Rev. Alban Butler (1711–73). Volume IV: April. The Lives of the Saints. 1866.

April 6

St. Sixtus, or Xistus I., Pope and Martyr

 
        See Eus. b. 4. c. 4, 5. Tillemont, t. 2. p. 262.

Second Age.


THIS holy pope succeeded St. Alexander about the end of the reign of Trajan, and governed the church ten years, at a time when that dignity was the common step to martyrdom; and in all martyrologies he is honoured with the title of martyr. But it seems to be Sixtus II. who is mentioned in the canon of the mass, whose martyrdom was more famous in the church. A portion of the relics of St. Sixtus I. given by Pope Clement X. to Cardinal de Retz, was by him placed with great solemnity in the abbey of St. Michael in Lorrain. 1
  1
  Those primitive pastors, who were chosen by God to be his great instruments in propagating his holy faith, were men eminently endued with the spirit of the most heroic Christian charity, so that we wonder not so much that their words and example were so powerful in converting the world, as that any could be so obstinate as to resist the spirit with which they delivered the divine oracles, and the miracles and sanctity of their lives, with which they confirmed their mission. What veneration must not the morality of the gospel command, when set off with all its lustre in the lives and spirit of those who profess it, seeing its bare precepts are allowed by Deists and Infidels themselves to be most admirable, and evidently divine!

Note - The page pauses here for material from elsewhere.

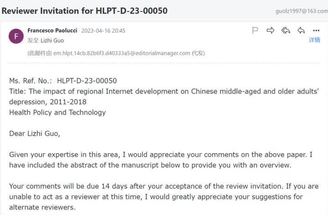Click the Health Policy and Technology journal line
The width and height of the screenshot is (328, 215).
57,112

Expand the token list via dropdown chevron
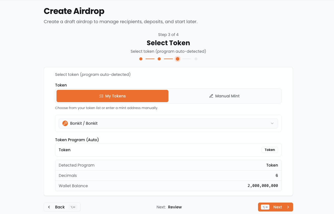[272, 123]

Only the maxims of the gospel teach true and pure virtue, and are such as extort applause from its enemies. The religion of a God crucified is the triumph over self-love: it commands us to tame our rebellious flesh, and subject it to the spirit; to divest ourselves of the old man, and to clothe ourselves with the new; to forget injuries and to pardon enemies. In these virtues, in this sublime disposition of soul, consist true greatness; not in vain titles and empty names. Religion, barely for the maxims which, it lays down, and in which it is founded, claims the highest respect. The morality of the wisest Pagan philosophers was mingled with several shocking errors and extravagances, and their virtues were generally defective in their motives. Worldly heroism is founded in vice or human weaknesses. It is at the bottom no better than a base ambition, avarice, or revenge, which makes many despise death, though they gild over their courage with the glorious name of zeal for their prince or country. Worldly actions spring not from those noble motives which appear, but from some base disorder of the soul or secret passion. Among the heathen philosophers, the Stoic led an austere life; but for the sake of a vain reputation. Thus he only sacrificed one passion to another; and whilst he insulted the Epicurean for his voluptuousness, was himself the dupe of his own illusion.  2
 
Note 1. Baron, ad an. 154. [back]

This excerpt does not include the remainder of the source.